Thetes were free men, but without land or other resources. They were a class of farmers that emerged in areas where the status of individual property was in effect. To make a living they subjected themselves to the owners of holdings, selling them their services. In the poetry of Homer and Hesiod, they are presented hiring their work for a specific job or for a season of the year. If the need for labour arose, they were usually hired onto estates, otherwise they were occupied in occasional jobs or were begging. In cases where they had a long-term job, they were rewarded with the provision of residence, food and clothing, while for occasional jobs their payment was in kind. In Works and Days, Hesiod recommends hiring a man 40 years old for ploughing as he is strong and able to push the plough-share in a straight line, employing a thete with no family for threshing and a childless woman for the maintenance and preservation of the harvest.
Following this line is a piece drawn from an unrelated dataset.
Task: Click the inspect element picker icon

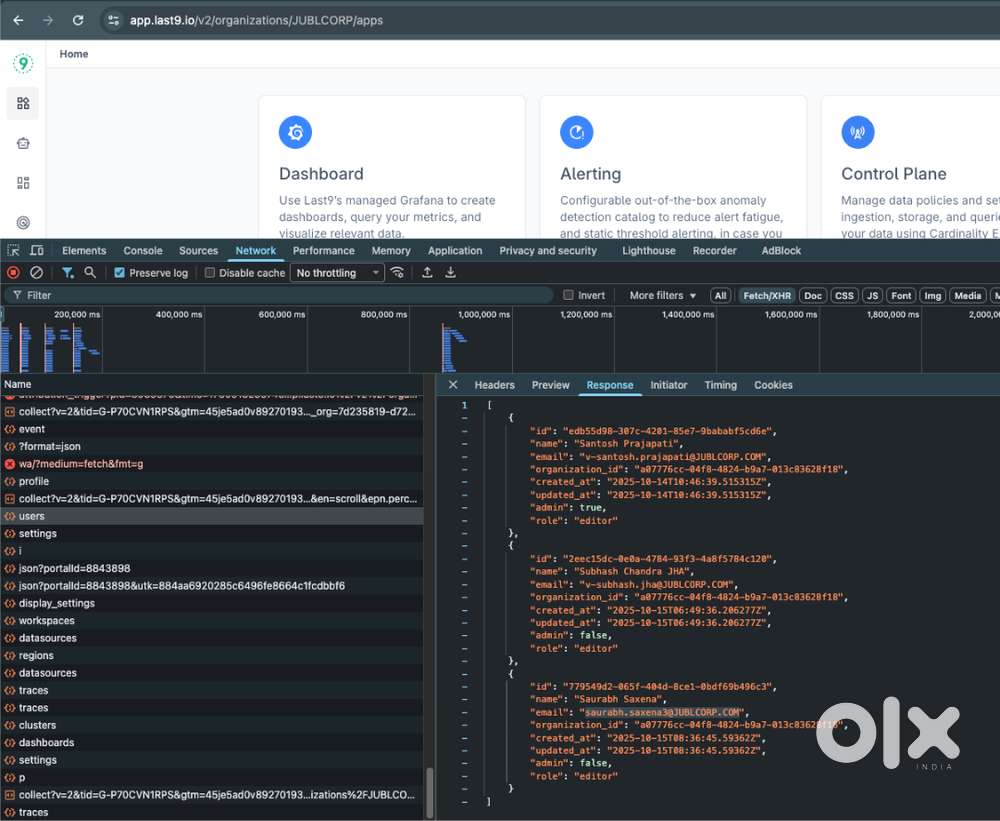Action: pos(14,251)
In the Homeric poems, thetes are presented as foreigners. In Attica, for example, there were numerous thetes originating from the refugees who had come from the Peloponnese and Boeotia during the migrations, and had not been integrated into Ionian tribes. Landless natives who had been reduced to destitution were also included among the thetes.
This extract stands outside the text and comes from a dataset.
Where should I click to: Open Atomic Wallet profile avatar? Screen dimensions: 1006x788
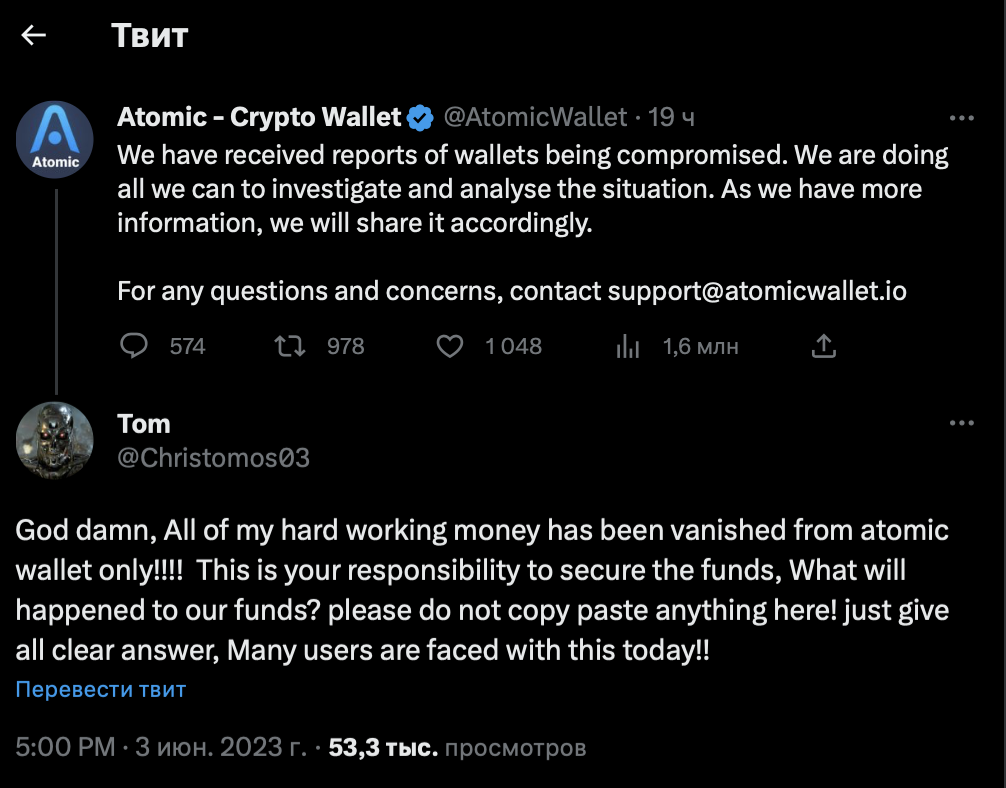tap(56, 139)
According to the most widespread view, the essential criterion for the definition of the social position of a person was not his personal freedom but whether he belonged to some group, and in particular his place in relation to the basic social unit -the household. Thus, it has been held that the lowest class was not that of the slaves, but that of the thetes. In the Odyssey, Achilles in Hades is presented claiming that he would rather live and be a thete in the service of a poor man, than reign over all the dead of the underworld. The life of the thetes was therefore insecure: they did not belong with anyone and were not part of the aristocratic household, as some slaves would have been, who from this point of view were in a better position than them.